_Work to do_
Reproduce the material from the line containing "Polští Belzebong nadělili Modré Vopici vypráskaný bahenní" to the line containing "Germany (448, 176)", keeping each line unchanged.

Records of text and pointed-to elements
▼

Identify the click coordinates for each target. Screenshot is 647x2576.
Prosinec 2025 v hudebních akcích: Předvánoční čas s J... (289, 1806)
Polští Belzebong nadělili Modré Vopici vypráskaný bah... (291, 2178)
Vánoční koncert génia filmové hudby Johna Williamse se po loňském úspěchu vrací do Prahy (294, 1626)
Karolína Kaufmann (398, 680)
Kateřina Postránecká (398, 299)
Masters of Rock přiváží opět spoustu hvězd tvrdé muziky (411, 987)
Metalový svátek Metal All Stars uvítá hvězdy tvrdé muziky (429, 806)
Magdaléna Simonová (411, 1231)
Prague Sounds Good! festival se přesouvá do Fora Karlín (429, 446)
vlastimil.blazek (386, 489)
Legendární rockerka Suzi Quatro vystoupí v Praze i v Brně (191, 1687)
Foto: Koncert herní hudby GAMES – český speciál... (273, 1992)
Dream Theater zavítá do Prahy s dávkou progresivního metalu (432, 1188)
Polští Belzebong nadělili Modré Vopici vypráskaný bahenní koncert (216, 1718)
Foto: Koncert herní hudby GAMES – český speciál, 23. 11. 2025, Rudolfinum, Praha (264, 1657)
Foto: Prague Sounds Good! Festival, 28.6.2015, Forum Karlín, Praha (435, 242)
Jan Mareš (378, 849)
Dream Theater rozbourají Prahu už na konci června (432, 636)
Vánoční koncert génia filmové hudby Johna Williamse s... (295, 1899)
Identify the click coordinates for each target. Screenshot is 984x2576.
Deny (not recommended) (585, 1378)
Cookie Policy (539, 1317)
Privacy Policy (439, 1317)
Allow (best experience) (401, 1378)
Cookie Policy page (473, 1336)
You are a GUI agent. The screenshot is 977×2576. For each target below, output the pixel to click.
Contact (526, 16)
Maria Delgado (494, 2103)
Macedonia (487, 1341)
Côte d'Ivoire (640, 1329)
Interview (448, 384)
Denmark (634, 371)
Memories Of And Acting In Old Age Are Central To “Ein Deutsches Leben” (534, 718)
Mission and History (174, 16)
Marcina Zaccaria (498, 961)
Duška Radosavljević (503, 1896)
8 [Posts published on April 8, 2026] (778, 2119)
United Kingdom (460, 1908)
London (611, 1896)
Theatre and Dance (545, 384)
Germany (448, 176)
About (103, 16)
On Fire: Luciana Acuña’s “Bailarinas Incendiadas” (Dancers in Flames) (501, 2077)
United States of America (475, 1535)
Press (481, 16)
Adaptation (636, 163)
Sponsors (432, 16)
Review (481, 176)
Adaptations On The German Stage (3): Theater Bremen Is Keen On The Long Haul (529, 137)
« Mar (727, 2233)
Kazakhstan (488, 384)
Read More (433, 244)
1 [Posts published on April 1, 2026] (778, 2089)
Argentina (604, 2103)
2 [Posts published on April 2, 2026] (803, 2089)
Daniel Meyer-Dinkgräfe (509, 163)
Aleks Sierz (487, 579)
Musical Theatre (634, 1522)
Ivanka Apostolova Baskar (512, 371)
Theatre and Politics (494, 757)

▲

_Result of the task_
Polští Belzebong nadělili Modré Vopici vypráskaný bahenní koncert (216, 1718)
Foto: Koncert herní hudby GAMES – český speciál, 23. 11. 2025, Rudolfinum, Praha (264, 1657)
Foto: Prague Sounds Good! Festival, 28.6.2015, Forum Karlín, Praha (435, 242)
Jan Mareš (378, 849)
Dream Theater rozbourají Prahu už na konci června (432, 636)
Vánoční koncert génia filmové hudby Johna Williamse s... (295, 1899)
Identify the click coordinates for each target. Screenshot is 984x2576.
Deny (not recommended) (585, 1378)
Cookie Policy (539, 1317)
Privacy Policy (439, 1317)
Allow (best experience) (401, 1378)
Cookie Policy page (473, 1336)
You are a GUI agent. The screenshot is 977×2576. For each target below, output the pixel to click.
Contact (526, 16)
Maria Delgado (494, 2103)
Macedonia (487, 1341)
Côte d'Ivoire (640, 1329)
Interview (448, 384)
Denmark (634, 371)
Memories Of And Acting In Old Age Are Central To “Ein Deutsches Leben” (534, 718)
Mission and History (174, 16)
Marcina Zaccaria (498, 961)
Duška Radosavljević (503, 1896)
8 [Posts published on April 8, 2026] (778, 2119)
United Kingdom (460, 1908)
London (611, 1896)
Theatre and Dance (545, 384)
Germany (448, 176)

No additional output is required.